Il y a eu aussi Yukio Mishima, l'écrivain japonais qui faisait tourner les têtes, qualifié d'«Hemingway japonais», totalement obnubilé par la mise en scène de sa mort - avant de le faire pour de bon. Il y avait cette notion d'obsession macabre dans ses productions écrites et artistiques, brossant même un engouement érotique pour la mort.

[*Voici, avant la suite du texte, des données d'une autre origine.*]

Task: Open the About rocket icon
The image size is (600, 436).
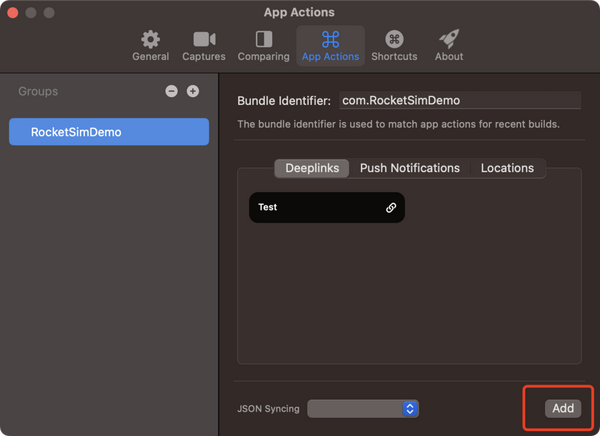Action: tap(449, 40)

Le suicide apparaît avec prégnance dans les têtes de pléthore d'intellectuels, il anime les esprits créateurs de nombreux artistes. Ils sont tant à chercher, à comprendre les mécanismes de ce noir sentiment d'en finir. C'est l'oeuvre du temps, les plaies et la rançon des curieux, des mélancoliques maladifs. C'est cette recherche constante d'un équilibre entre l'existence en tant que telle et investir son existence pleinement. Il y a l'art de vivre et l'art de penser sa vie, donc désirer cette vie douloureuse, mais délicieuse.
Le lien existe entre talent créatif, dépression et addiction. Ils sont nombreux à dire que la tristesse est un levier pour créer, pour explorer la vérité qui nous échappe - oser la rupture avec son environnement. Des artistes n'hésitent pas à marteler qu'il faut en baver pour créer - et par définition s'enfoncer dans les douleurs et les failles pouvant vous mener vers l'irréparable.

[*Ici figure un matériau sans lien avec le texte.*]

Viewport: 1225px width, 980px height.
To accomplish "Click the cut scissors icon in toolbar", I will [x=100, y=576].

Empoigner sa fibre créative est une forme d'exaltation, un bouillonnement intérieur aussi vertigineux que dangereux. «Les circuits du cerveau qui sont à l'origine de la créativité sont les mêmes que ceux de la maladie mentale, donc être créatif peut accroître le risque de maladie mentale», étayait le professeur Vikram Patel, directeur du Centre britannique de santé mentale mondiale (Global Mental Health) en 2014.
Activer ces circuits de matière grise sont un pan pour un univers de réflexion, un pont pour passer de l'autre côté, courir après une autre vérité, une autre facette du monde. L'esprit s'agite, se crispe et la quête existentielle vous ronge, elle vous matraque l'encéphale.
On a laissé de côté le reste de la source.